Bitcoin's quantum threat: encrypted messages, not wallet keys
In brief
- Andrew Gault argues bitcoin's quantum risk centers on encrypted messages between institutions, not exposed private keys
- Google research showed quantum computers could derive bitcoin keys in nine minutes; 2029 post-quantum migration targeted
- 6.9 million BTC sit in addresses with exposed public keys; only 10,200 BTC concentrated enough to move markets
- Ethereum launched post-quantum migration; Bitcoin and major exchanges have not publicly committed
- Adversaries employ harvest-now-decrypt-later strategy, collecting encrypted traffic today for future decryption
The wrong target
The bitcoin industry's attention locked onto wallet keys after Google's quantum AI research in March showed a sufficiently powerful quantum computer could derive a bitcoin private key from an exposed public key in about nine minutes. Roughly 6.9 million BTC sit in addresses with exposed public keys.
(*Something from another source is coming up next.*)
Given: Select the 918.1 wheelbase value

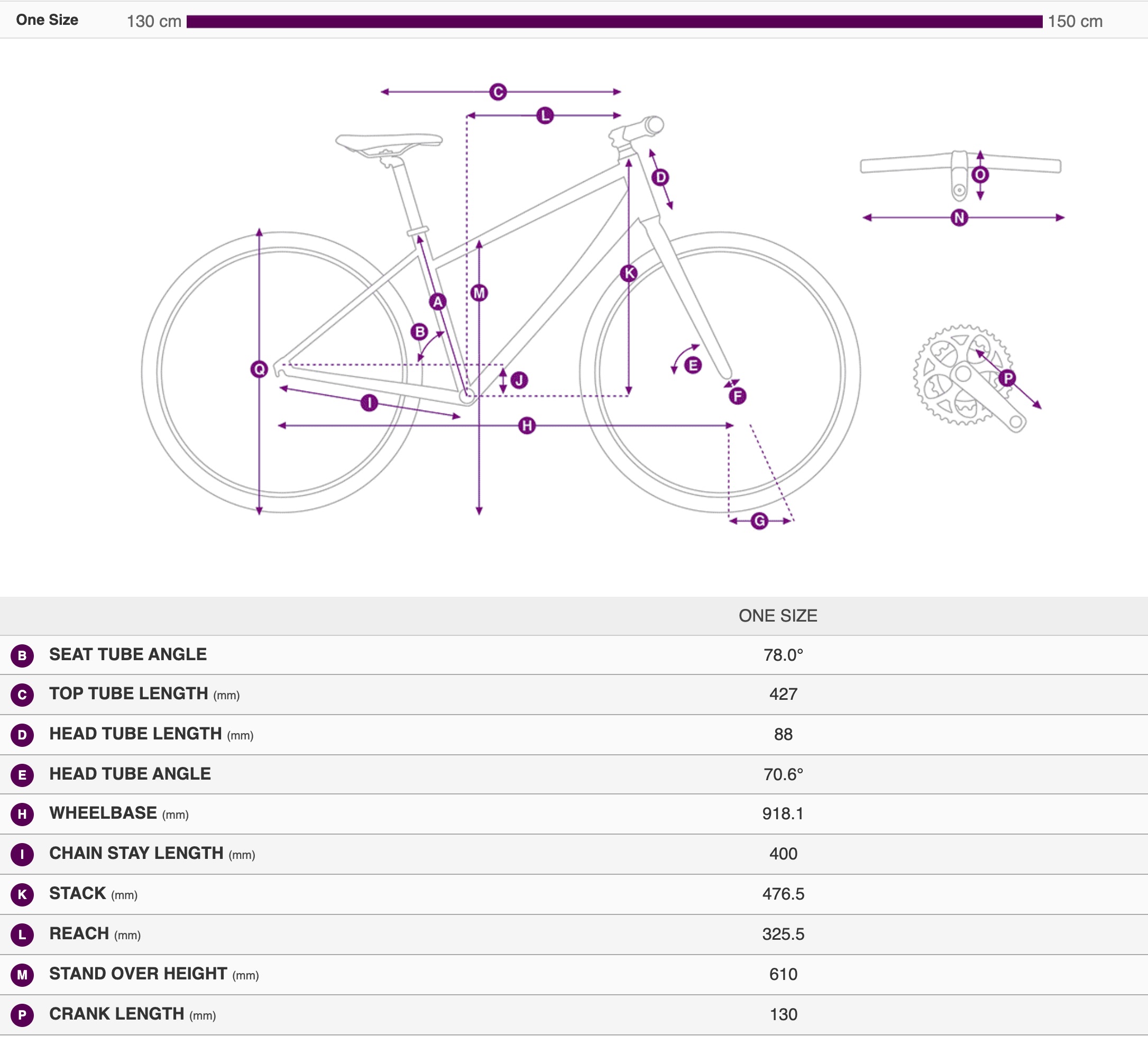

But the numbers don't match the panic. CoinShares estimated in a February report that only about 10,200 BTC are concentrated enough to move markets if stolen via wallet-key attacks. Gault sees a different vulnerability: the wire-level signing infrastructure that authenticates transactions between institutions.
Google's own security team came to the same conclusion. The company set 2029 as its target for completing a post-quantum cryptography migration, citing progress on quantum threats. But Google's post-quantum migration focus has shifted to authentication services and digital signatures, the wire-level signing infrastructure — not stored wallet data.
Harvest now, decrypt later
The strategy driving that urgency is known as harvest now, decrypt later. Adversaries collect encrypted traffic today, betting they'll have quantum computers capable of decryption in the future.
The financial stakes are enormous. Citi modeled a quantum-enabled attack on a single top-five U.S. bank's access to the Fedwire Funds Service, estimating a cascade of $2 trillion to $3.3 trillion across the U.S. economy. The Global Risk Institute estimates the probability of a cryptographically relevant quantum computer arriving by 2034 at between 19% and 34%.
The coordination gap
Ethereum has launched a coordinated post-quantum migration, but Bitcoin has not. More critically, major crypto exchanges and custodians, where most of the signing traffic lives, have not publicly committed to one either.
That's where Gault's concern lands hardest. The risk isn't the 6.9 million BTC in exposed addresses. It's the authentication layer between institutions — the layer that proves ownership, authorizes transactions, and assigns liability. If adversaries can harvest that traffic and decrypt it later, they don't steal coins. They rewrite history.